Equipment and supplies provided in the Clinic (permanent items)

For each exam room

  • Chair
  • Stand
  • Stool
  • Slit lamp
  • Keratometer
  • Phoropter with near point rod
  • Projector with visual acuity slide or automated projector
  • Sphygmomanometer
  • Goldmann tonometer prism and disinfection well

Consumable items

  • Sterile swabs
  • 3% hydrogen peroxide
  • Facial tissues
  • Alcohol swab prep
  • Sterile saline
  • Blinx eyewash
  • Fluorescein strips
  • Cavicide
  • Contact lens solutions
  • California State Legal DPAs
  • Artificial tears

At the front desk

  • Supply of alcohol prep pads
  • One bulb each for: Slit lamp (Zeiss and Haag-Streit) Acuity projectors (AO-CAX bulb, autoprojectors)
  • 60W bulbs
  • Supply of fluorescein strips
  • Mydriatic specs
  • FDT Paper
  • Ophthalmic Drugs including cyclopentolate, tropicamide, Fluress, proparacaine

In each instructor’s module (glass cabinet)

  • One set of auxiliary lenses
  • Exophthalmometer
  • Cotton balls
  • Mallett unit
  • Amsler grids
  • PDR
  • Dictionary of Visual Science
  • Closed loop projector with film loop
  • Disparometer

Equipment to be purchased by students

Students are encouraged to purchase this equipment during their first or second year. Most items are REQUIRED.

  • Retinoscope
  • Ophthalmoscope (direct and binocular indirect)
  • Trial frame
  • Trial lens kit
  • Occluder with Maddox Rod
  • Seg. – Height Measure
  • Color Vision Test
  • Stereo Test
  • Pen light
  • P.D. rule
  • Near point reading cards
  • Tape measure (mm. and in.)
  • Loose prisms
  • Basic dispensing equipment
  • Lens for Binocular indirect ophthalmoscope
  • Lens guage
  • Stethoscope
  • Amsler grids
  • Transilluminator
  • Contact lens inspection equipment
  • Contact lens modifying equipment

Additional equipment required for third or fourth year:

  • Contact lens diagnostic set

Equipment available with at our Eye wear Center for daily check-out

  • TIB infinity balance slides
  • Hand held Perkins tonometers
  • Hand held slit-lamps
  • Binocular indirect ophthalmoscopes
  • Gonioscopy lenses
  • Tonopen
  • Direct Patient Care Kits

Emergency Kits available in EyeWear Center

  • Acute Angle-Closure Kit

Out-of-Clinic use of equipment

Under no circumstances may the School equipment be used by students, staff or Clinical Faculty for personal or off-campus use.
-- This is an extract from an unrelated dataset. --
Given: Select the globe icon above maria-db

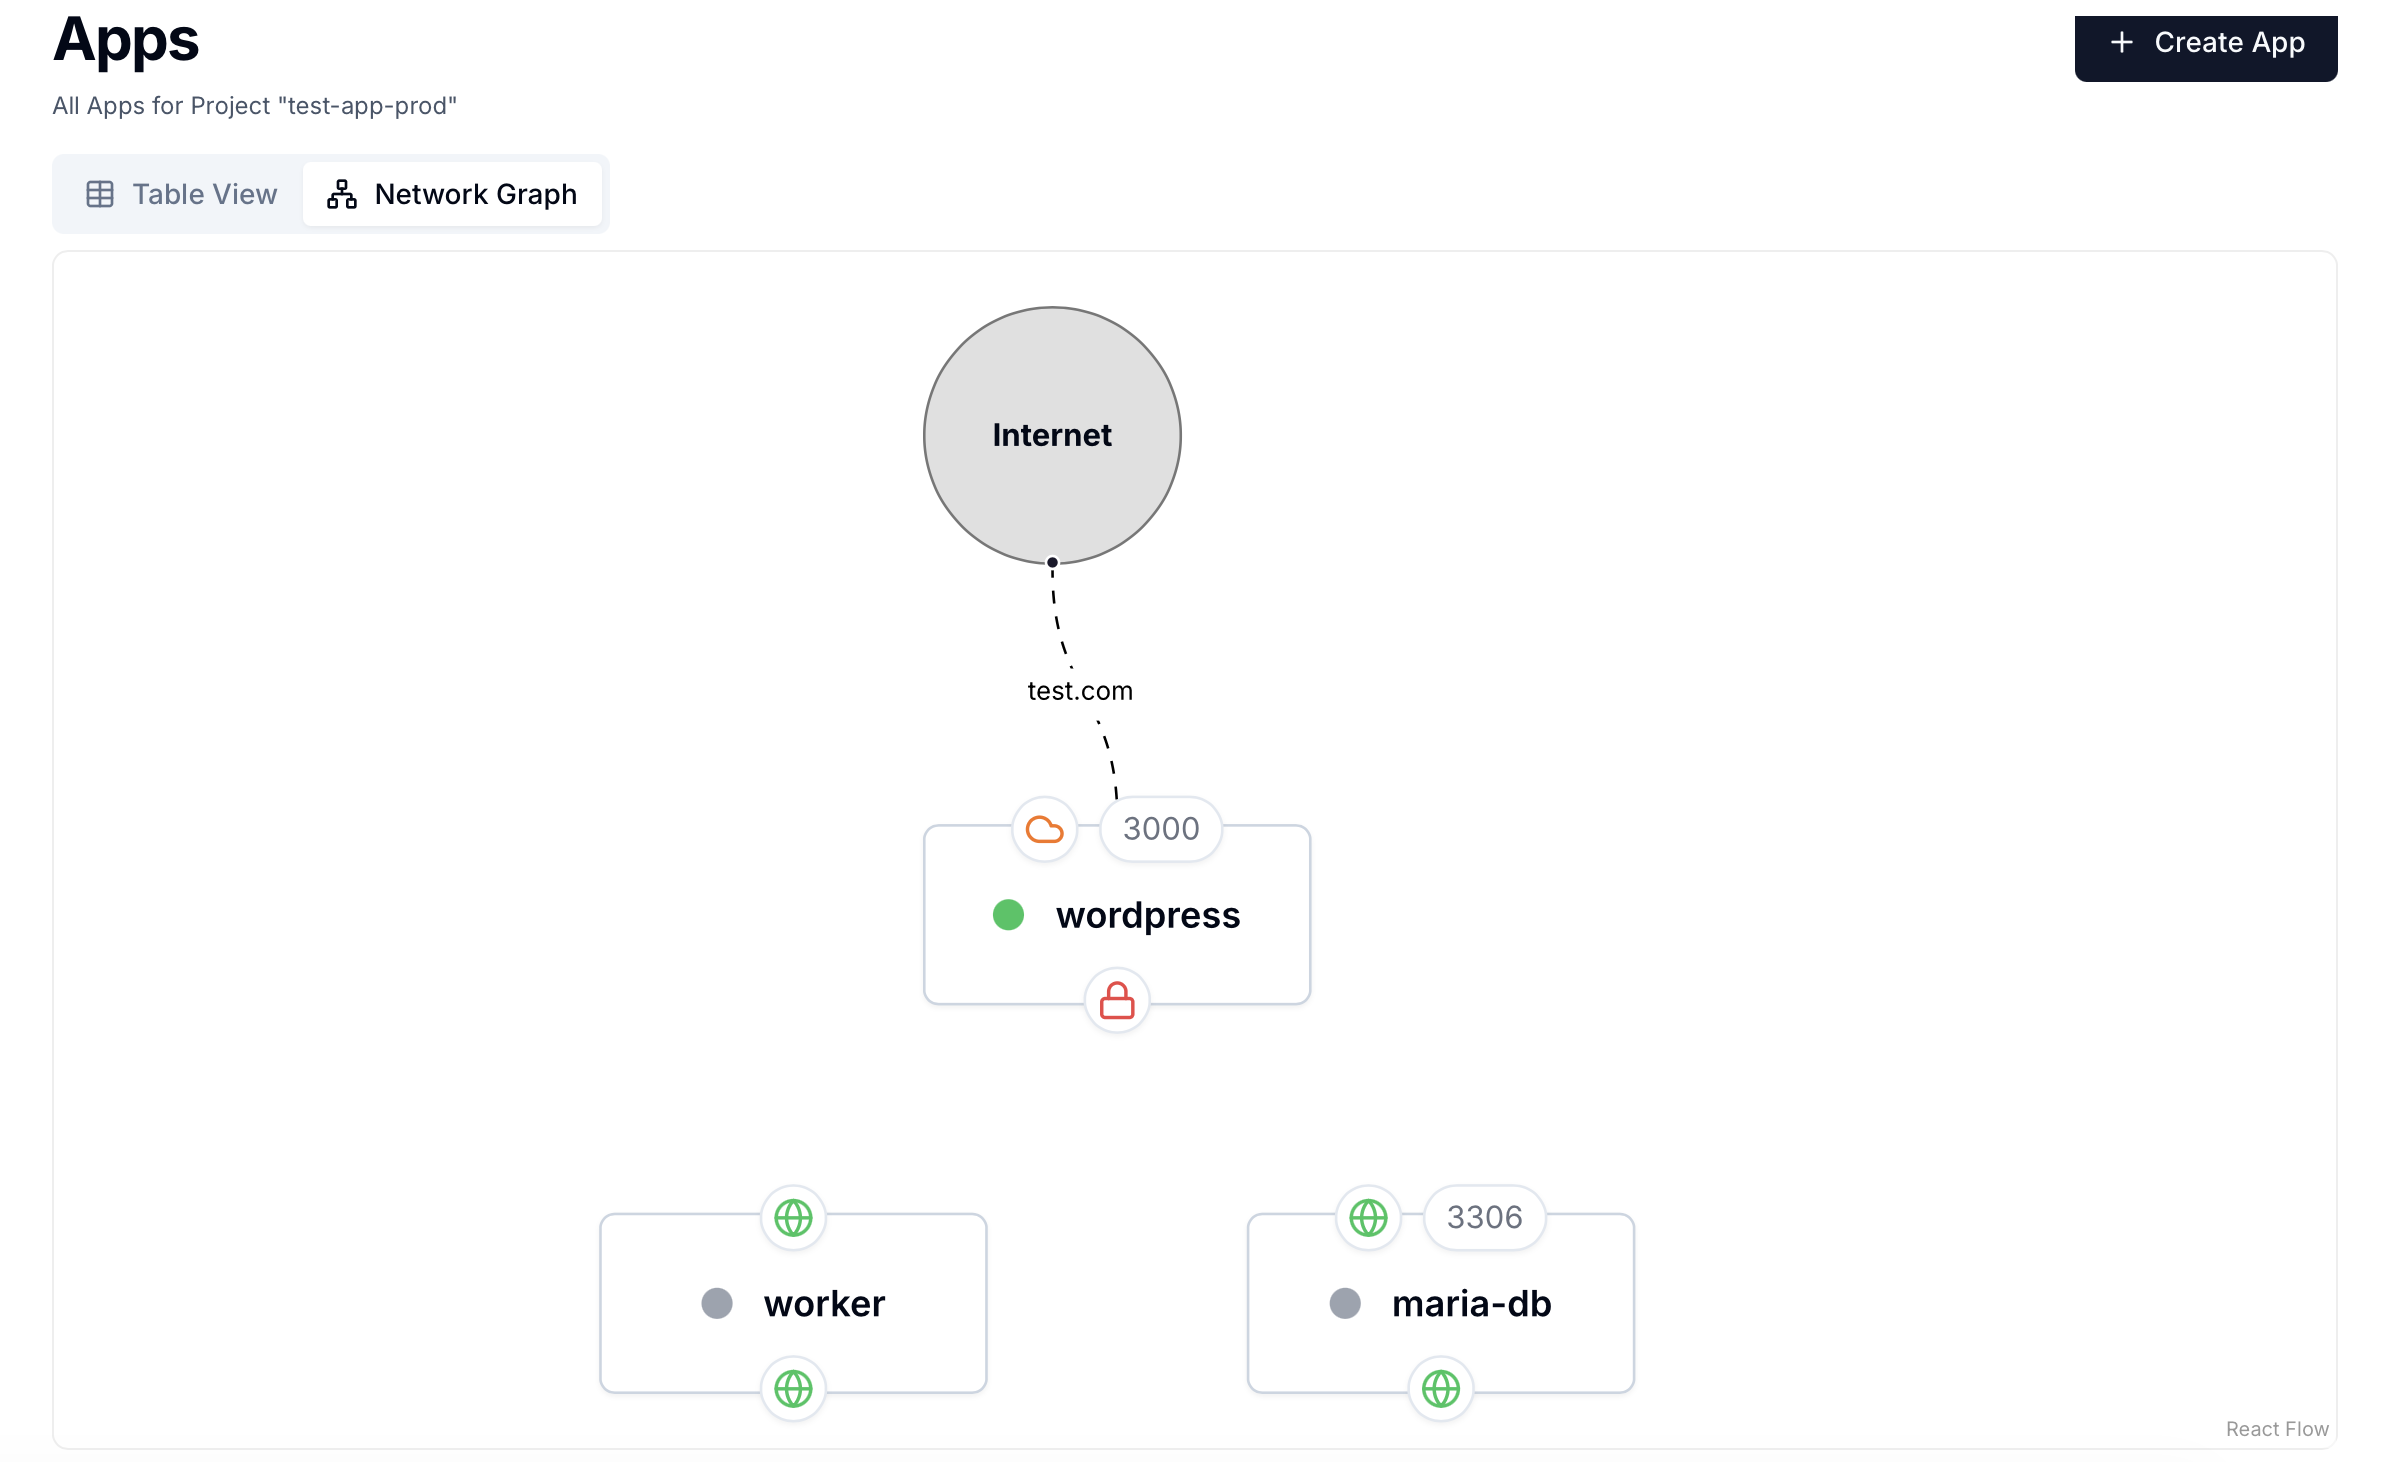Looking at the screenshot, I should tap(1368, 1218).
In situations where the School is participating officially in a visual screening program, equipment may be loaned for that event at the discretion of Clinic Administration. However, a Clinical Faculty member must be directly involved and personally supervise the transportation, care and use of the equipment. The faculty member must submit in writing the instruments being requested. UNDER NO CIRCUMSTANCES is equipment loaned out for non-University sponsored activities.

Instrument Sanitation and Hygiene

As health care providers, we should be projecting the highest standards of cleanliness and hygiene to our patients. We must follow or exceed minimum standards of sanitary procedures.
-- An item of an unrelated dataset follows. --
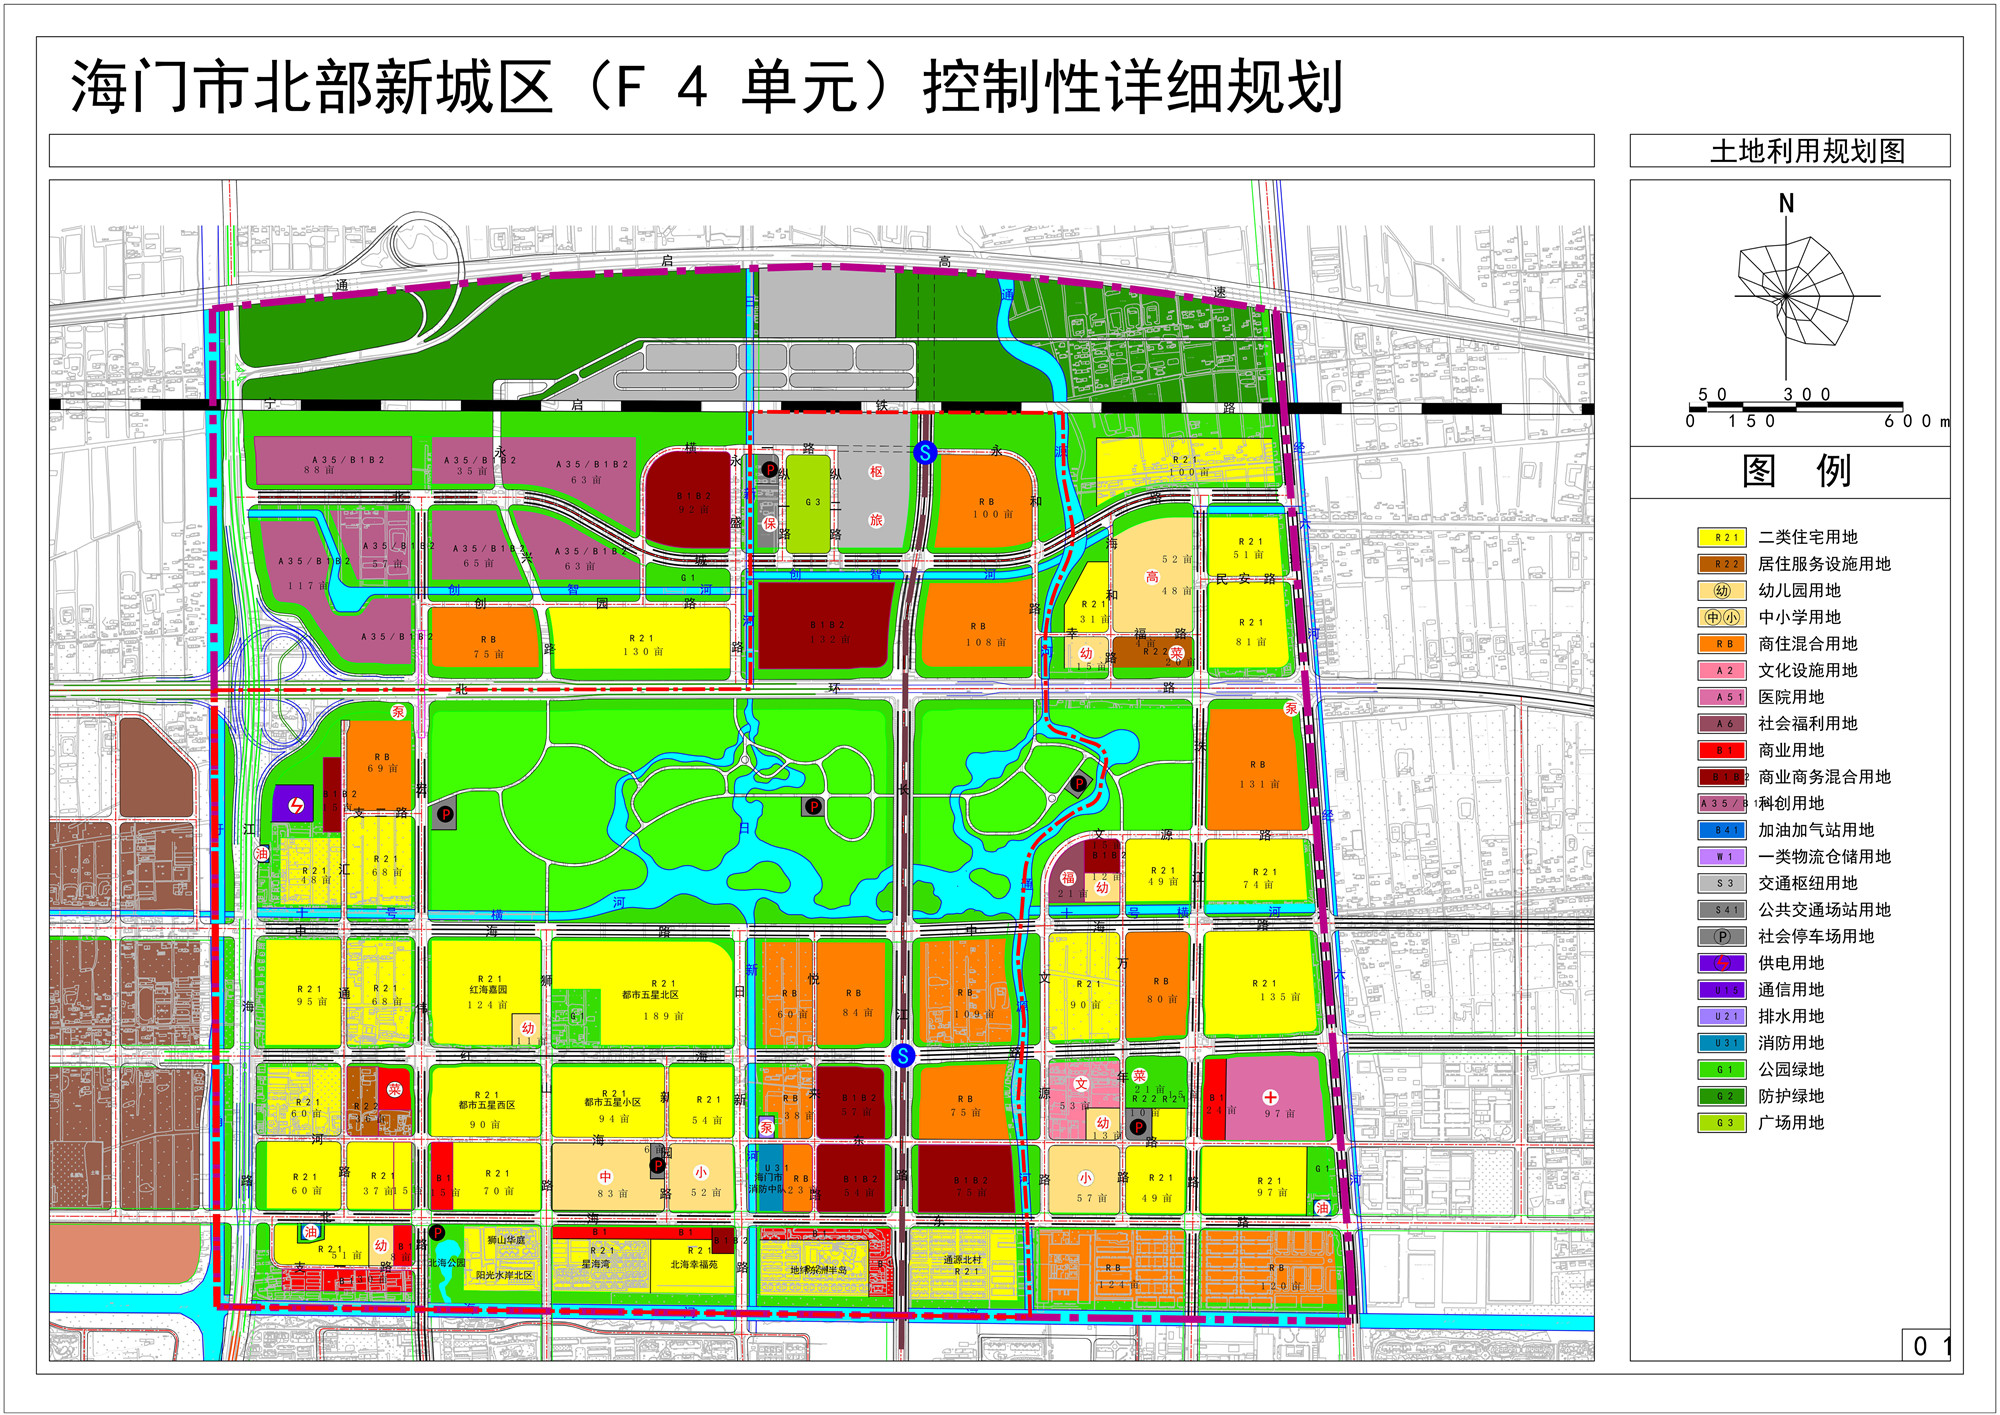Click the parking P symbol in the legend

pos(1721,937)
Any instrument that is to be used on a patient should be wiped down with alcohol rinsed and dried, at a minimum, or soaked in Cavicide as directed by the manufacturer. This practice should be extended to tonometer probes, hand-held instruments, chin rests, etc. Any of us would be somewhat startled if a dentist or hygienist were to pull an instrument from their pocket that might be contaminated from any number of sources, and then be applied to sensitive areas of our body or mucous membranes.

A clinician should wash their hands in front of the patient several times during the exam. This should be done shortly after greeting your patient and several stages through the exam, particularly where you will be making contact with their eye or appendages.
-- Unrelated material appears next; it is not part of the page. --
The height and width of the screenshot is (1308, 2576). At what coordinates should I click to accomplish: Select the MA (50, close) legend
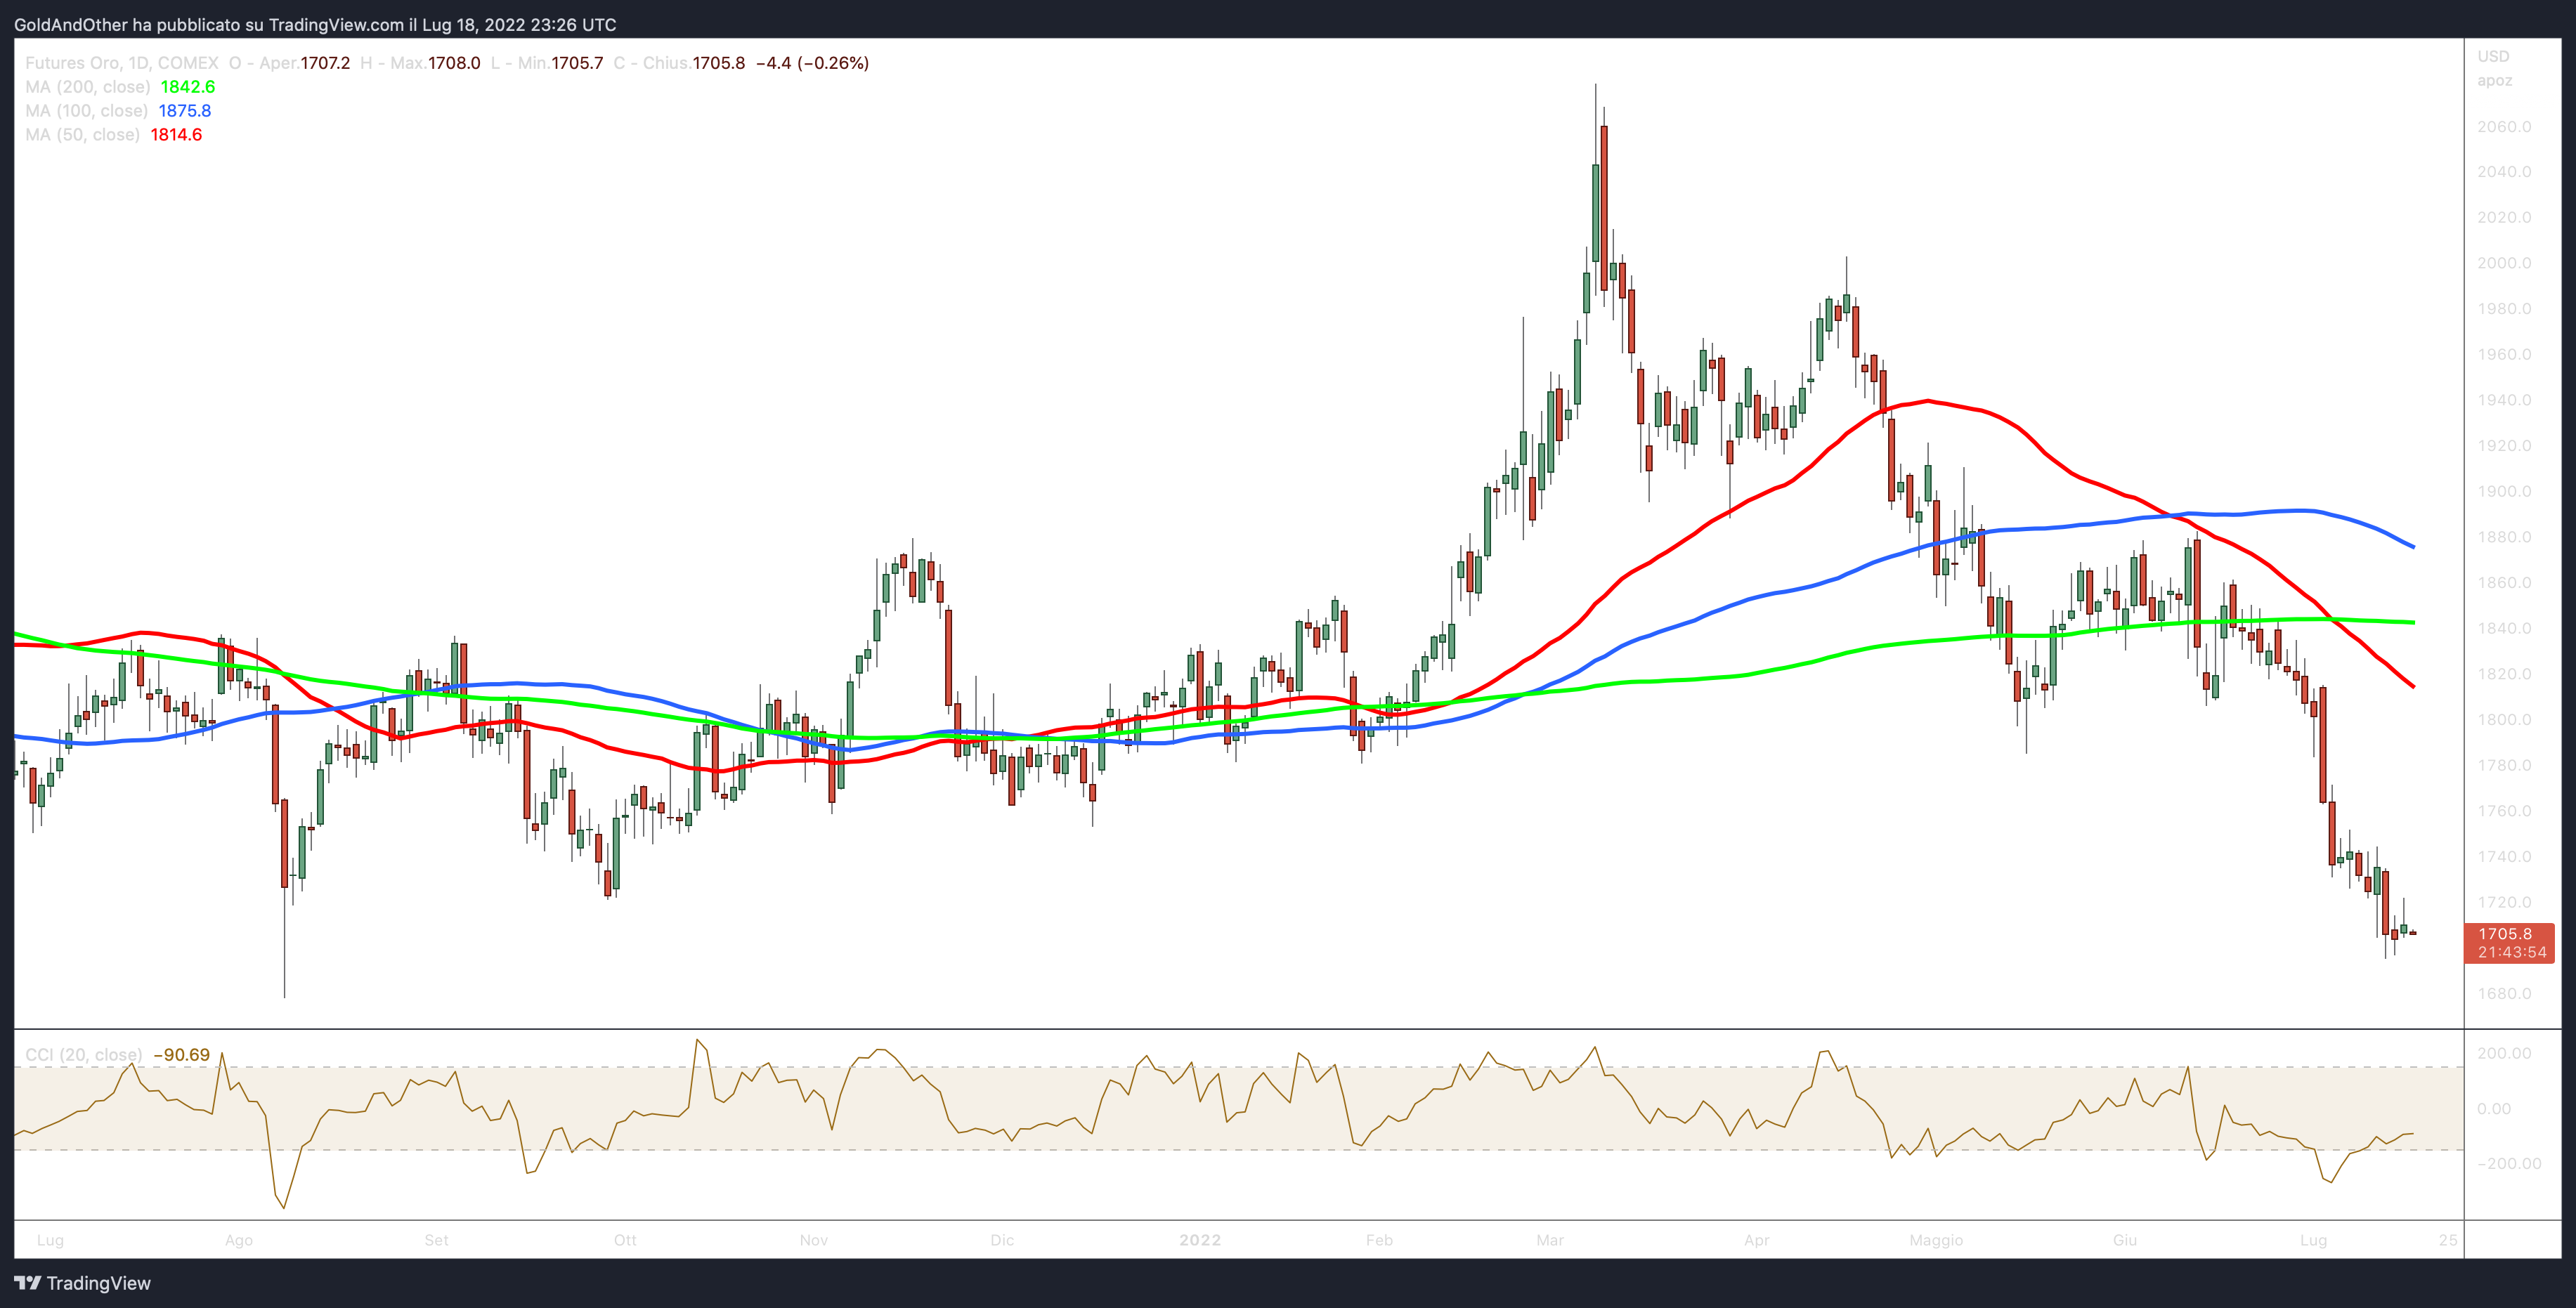click(x=82, y=135)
It is critical that gloves be used, when you feel it is appropriate, due to your own acute health problem or that of the patient.

Specific standards or sanitary protocols, such as the rigorous protocols applied to Dentistry have not yet been set for Optometry. However, it is likely that Optometry will continue to be reviewed in this regard by regulatory agencies and certainly in the perception of our patients.